◆ Stored data:
=== Section Start ===

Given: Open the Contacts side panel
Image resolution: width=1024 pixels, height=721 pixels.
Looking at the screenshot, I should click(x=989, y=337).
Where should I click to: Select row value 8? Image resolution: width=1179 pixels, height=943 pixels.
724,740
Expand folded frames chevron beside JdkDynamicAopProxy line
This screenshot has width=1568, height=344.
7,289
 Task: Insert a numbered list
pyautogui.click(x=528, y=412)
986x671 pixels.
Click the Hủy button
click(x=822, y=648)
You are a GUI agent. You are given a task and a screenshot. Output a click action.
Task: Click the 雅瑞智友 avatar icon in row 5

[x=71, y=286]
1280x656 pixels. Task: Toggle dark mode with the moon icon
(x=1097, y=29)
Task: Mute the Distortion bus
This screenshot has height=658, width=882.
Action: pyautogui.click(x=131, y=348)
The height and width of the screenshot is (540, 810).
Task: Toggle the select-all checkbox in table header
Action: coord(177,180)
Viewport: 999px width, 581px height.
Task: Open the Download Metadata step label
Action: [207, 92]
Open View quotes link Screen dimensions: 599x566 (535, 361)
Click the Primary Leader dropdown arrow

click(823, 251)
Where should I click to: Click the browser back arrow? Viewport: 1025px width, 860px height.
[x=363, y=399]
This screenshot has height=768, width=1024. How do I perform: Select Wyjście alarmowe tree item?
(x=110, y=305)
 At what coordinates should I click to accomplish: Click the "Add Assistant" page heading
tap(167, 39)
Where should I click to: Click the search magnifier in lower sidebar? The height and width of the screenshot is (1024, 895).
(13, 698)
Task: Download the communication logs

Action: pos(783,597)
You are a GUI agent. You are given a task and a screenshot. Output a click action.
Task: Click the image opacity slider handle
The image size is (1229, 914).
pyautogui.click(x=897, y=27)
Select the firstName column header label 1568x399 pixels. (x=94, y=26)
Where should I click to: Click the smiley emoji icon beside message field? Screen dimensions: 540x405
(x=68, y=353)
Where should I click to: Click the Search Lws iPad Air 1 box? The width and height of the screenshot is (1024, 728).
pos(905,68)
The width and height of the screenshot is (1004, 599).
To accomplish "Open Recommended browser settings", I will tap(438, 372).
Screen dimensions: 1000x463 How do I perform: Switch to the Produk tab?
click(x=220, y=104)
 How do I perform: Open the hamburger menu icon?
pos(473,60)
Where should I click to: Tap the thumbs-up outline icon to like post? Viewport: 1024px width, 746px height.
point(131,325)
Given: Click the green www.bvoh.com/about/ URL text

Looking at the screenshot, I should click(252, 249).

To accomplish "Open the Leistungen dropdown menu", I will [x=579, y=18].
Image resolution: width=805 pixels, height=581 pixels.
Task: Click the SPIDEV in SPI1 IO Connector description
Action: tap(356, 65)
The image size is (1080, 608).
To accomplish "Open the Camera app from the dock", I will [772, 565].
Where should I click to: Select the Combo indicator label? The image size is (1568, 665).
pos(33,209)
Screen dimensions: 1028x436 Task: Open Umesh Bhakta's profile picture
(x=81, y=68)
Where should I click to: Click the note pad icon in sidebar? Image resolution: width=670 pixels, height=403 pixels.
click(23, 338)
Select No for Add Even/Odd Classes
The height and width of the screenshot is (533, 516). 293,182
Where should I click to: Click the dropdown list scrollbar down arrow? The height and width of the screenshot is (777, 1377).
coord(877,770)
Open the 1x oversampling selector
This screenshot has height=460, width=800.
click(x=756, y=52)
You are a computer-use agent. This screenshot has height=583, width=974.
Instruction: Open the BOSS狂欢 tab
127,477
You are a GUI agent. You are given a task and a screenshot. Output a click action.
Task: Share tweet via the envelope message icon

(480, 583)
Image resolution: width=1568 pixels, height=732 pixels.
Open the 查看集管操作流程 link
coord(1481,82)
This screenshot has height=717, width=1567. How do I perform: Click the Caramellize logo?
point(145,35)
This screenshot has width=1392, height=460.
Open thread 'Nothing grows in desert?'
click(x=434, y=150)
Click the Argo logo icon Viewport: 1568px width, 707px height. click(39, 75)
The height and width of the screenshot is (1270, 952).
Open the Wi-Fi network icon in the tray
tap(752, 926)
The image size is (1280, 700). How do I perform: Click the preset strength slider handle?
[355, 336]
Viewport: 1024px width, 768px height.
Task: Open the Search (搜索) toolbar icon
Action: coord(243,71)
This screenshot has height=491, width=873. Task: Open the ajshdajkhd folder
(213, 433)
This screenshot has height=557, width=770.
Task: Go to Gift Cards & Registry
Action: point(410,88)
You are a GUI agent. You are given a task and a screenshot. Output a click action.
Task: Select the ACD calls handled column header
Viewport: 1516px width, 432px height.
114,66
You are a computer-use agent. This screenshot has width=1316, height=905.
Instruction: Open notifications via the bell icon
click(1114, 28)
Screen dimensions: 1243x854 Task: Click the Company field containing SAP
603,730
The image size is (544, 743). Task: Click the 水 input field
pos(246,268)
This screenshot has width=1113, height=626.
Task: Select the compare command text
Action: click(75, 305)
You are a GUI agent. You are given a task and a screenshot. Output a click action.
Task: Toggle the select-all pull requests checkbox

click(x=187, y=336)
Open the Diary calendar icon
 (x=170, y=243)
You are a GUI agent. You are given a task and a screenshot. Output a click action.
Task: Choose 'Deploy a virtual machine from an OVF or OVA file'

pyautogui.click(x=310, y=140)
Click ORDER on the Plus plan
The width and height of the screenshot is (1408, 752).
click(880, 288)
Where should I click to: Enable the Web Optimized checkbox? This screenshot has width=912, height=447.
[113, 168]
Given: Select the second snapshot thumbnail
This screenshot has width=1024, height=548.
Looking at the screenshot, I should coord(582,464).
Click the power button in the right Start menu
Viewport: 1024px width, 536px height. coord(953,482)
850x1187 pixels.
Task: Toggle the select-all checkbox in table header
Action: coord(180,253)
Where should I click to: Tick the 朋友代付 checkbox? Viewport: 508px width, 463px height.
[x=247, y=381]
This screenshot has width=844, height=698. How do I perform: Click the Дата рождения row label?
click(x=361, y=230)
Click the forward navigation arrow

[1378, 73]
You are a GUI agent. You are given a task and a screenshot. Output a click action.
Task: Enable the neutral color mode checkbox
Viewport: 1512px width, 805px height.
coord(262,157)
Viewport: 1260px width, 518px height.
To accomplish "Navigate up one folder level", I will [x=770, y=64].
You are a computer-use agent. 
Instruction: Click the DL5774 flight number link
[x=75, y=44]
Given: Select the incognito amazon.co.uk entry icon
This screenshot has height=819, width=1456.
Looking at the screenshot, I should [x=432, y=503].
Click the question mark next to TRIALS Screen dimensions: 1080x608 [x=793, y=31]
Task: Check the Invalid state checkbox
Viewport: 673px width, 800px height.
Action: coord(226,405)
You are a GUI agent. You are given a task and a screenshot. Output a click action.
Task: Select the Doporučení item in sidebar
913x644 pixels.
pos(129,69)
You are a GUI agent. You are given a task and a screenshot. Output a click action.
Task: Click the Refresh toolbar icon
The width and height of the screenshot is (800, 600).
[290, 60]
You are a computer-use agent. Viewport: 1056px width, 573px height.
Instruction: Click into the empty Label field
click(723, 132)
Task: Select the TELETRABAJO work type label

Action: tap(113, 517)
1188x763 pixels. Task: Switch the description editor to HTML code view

=== Section End ===

◆ Directions:
Take each record above and return it verbatim.

◆ Response to the exercise:
Given: Open the Contacts side panel
Image resolution: width=1024 pixels, height=721 pixels.
Looking at the screenshot, I should click(x=989, y=337).
Where should I click to: Select row value 8? Image resolution: width=1179 pixels, height=943 pixels.
724,740
Expand folded frames chevron beside JdkDynamicAopProxy line
This screenshot has width=1568, height=344.
7,289
 Task: Insert a numbered list
pyautogui.click(x=528, y=412)
986x671 pixels.
Click the Hủy button
click(x=822, y=648)
You are a GUI agent. You are given a task and a screenshot. Output a click action.
Task: Click the 雅瑞智友 avatar icon in row 5

[x=71, y=286]
1280x656 pixels. Task: Toggle dark mode with the moon icon
(x=1097, y=29)
Task: Mute the Distortion bus
This screenshot has height=658, width=882.
Action: pyautogui.click(x=131, y=348)
The height and width of the screenshot is (540, 810).
Task: Toggle the select-all checkbox in table header
Action: coord(177,180)
Viewport: 999px width, 581px height.
Task: Open the Download Metadata step label
Action: [207, 92]
Open View quotes link Screen dimensions: 599x566 (535, 361)
Click the Primary Leader dropdown arrow

click(823, 251)
Where should I click to: Click the browser back arrow? Viewport: 1025px width, 860px height.
[x=363, y=399]
This screenshot has height=768, width=1024. How do I perform: Select Wyjście alarmowe tree item?
(x=110, y=305)
 At what coordinates should I click to accomplish: Click the "Add Assistant" page heading
tap(167, 39)
Where should I click to: Click the search magnifier in lower sidebar? The height and width of the screenshot is (1024, 895).
(13, 698)
Task: Download the communication logs

Action: pos(783,597)
You are a GUI agent. You are given a task and a screenshot. Output a click action.
Task: Click the image opacity slider handle
The image size is (1229, 914).
pyautogui.click(x=897, y=27)
Select the firstName column header label 1568x399 pixels. (x=94, y=26)
Where should I click to: Click the smiley emoji icon beside message field? Screen dimensions: 540x405
(x=68, y=353)
Where should I click to: Click the Search Lws iPad Air 1 box? The width and height of the screenshot is (1024, 728).
pos(905,68)
The width and height of the screenshot is (1004, 599).
To accomplish "Open Recommended browser settings", I will tap(438, 372).
Screen dimensions: 1000x463 How do I perform: Switch to the Produk tab?
click(x=220, y=104)
 How do I perform: Open the hamburger menu icon?
pos(473,60)
Where should I click to: Tap the thumbs-up outline icon to like post? Viewport: 1024px width, 746px height.
point(131,325)
Given: Click the green www.bvoh.com/about/ URL text

Looking at the screenshot, I should click(252, 249).

To accomplish "Open the Leistungen dropdown menu", I will [x=579, y=18].
Image resolution: width=805 pixels, height=581 pixels.
Task: Click the SPIDEV in SPI1 IO Connector description
Action: tap(356, 65)
The image size is (1080, 608).
To accomplish "Open the Camera app from the dock", I will [772, 565].
Where should I click to: Select the Combo indicator label? The image size is (1568, 665).
pos(33,209)
Screen dimensions: 1028x436 Task: Open Umesh Bhakta's profile picture
(x=81, y=68)
Where should I click to: Click the note pad icon in sidebar? Image resolution: width=670 pixels, height=403 pixels.
click(23, 338)
Select No for Add Even/Odd Classes
The height and width of the screenshot is (533, 516). 293,182
Where should I click to: Click the dropdown list scrollbar down arrow? The height and width of the screenshot is (777, 1377).
coord(877,770)
Open the 1x oversampling selector
This screenshot has height=460, width=800.
click(x=756, y=52)
You are a computer-use agent. This screenshot has height=583, width=974.
Instruction: Open the BOSS狂欢 tab
127,477
You are a GUI agent. You are given a task and a screenshot. Output a click action.
Task: Share tweet via the envelope message icon

(480, 583)
Image resolution: width=1568 pixels, height=732 pixels.
Open the 查看集管操作流程 link
coord(1481,82)
This screenshot has height=717, width=1567. How do I perform: Click the Caramellize logo?
point(145,35)
This screenshot has width=1392, height=460.
Open thread 'Nothing grows in desert?'
click(x=434, y=150)
Click the Argo logo icon Viewport: 1568px width, 707px height. click(39, 75)
The height and width of the screenshot is (1270, 952).
Open the Wi-Fi network icon in the tray
tap(752, 926)
The image size is (1280, 700). How do I perform: Click the preset strength slider handle?
[355, 336]
Viewport: 1024px width, 768px height.
Task: Open the Search (搜索) toolbar icon
Action: coord(243,71)
This screenshot has height=491, width=873. Task: Open the ajshdajkhd folder
(213, 433)
This screenshot has height=557, width=770.
Task: Go to Gift Cards & Registry
Action: point(410,88)
You are a GUI agent. You are given a task and a screenshot. Output a click action.
Task: Select the ACD calls handled column header
Viewport: 1516px width, 432px height.
114,66
You are a computer-use agent. This screenshot has width=1316, height=905.
Instruction: Open notifications via the bell icon
click(1114, 28)
Screen dimensions: 1243x854 Task: Click the Company field containing SAP
603,730
The image size is (544, 743). Task: Click the 水 input field
pos(246,268)
This screenshot has width=1113, height=626.
Task: Select the compare command text
Action: click(75, 305)
You are a GUI agent. You are given a task and a screenshot. Output a click action.
Task: Toggle the select-all pull requests checkbox

click(x=187, y=336)
Open the Diary calendar icon
 (x=170, y=243)
You are a GUI agent. You are given a task and a screenshot. Output a click action.
Task: Choose 'Deploy a virtual machine from an OVF or OVA file'

pyautogui.click(x=310, y=140)
Click ORDER on the Plus plan
The width and height of the screenshot is (1408, 752).
click(880, 288)
Where should I click to: Enable the Web Optimized checkbox? This screenshot has width=912, height=447.
[113, 168]
Given: Select the second snapshot thumbnail
This screenshot has width=1024, height=548.
Looking at the screenshot, I should coord(582,464).
Click the power button in the right Start menu
Viewport: 1024px width, 536px height. coord(953,482)
850x1187 pixels.
Task: Toggle the select-all checkbox in table header
Action: coord(180,253)
Where should I click to: Tick the 朋友代付 checkbox? Viewport: 508px width, 463px height.
[x=247, y=381]
This screenshot has width=844, height=698. How do I perform: Click the Дата рождения row label?
click(x=361, y=230)
Click the forward navigation arrow

[1378, 73]
You are a GUI agent. You are given a task and a screenshot. Output a click action.
Task: Enable the neutral color mode checkbox
Viewport: 1512px width, 805px height.
coord(262,157)
Viewport: 1260px width, 518px height.
To accomplish "Navigate up one folder level", I will [x=770, y=64].
You are a computer-use agent. 
Instruction: Click the DL5774 flight number link
[x=75, y=44]
Given: Select the incognito amazon.co.uk entry icon
This screenshot has height=819, width=1456.
Looking at the screenshot, I should [x=432, y=503].
Click the question mark next to TRIALS Screen dimensions: 1080x608 [x=793, y=31]
Task: Check the Invalid state checkbox
Viewport: 673px width, 800px height.
Action: coord(226,405)
You are a GUI agent. You are given a task and a screenshot. Output a click action.
Task: Select the Doporučení item in sidebar
913x644 pixels.
pos(129,69)
You are a GUI agent. You are given a task and a screenshot. Output a click action.
Task: Click the Refresh toolbar icon
The width and height of the screenshot is (800, 600).
[290, 60]
You are a computer-use agent. Viewport: 1056px width, 573px height.
Instruction: Click into the empty Label field
click(723, 132)
Task: Select the TELETRABAJO work type label

Action: tap(113, 517)
1188x763 pixels. Task: Switch the description editor to HTML code view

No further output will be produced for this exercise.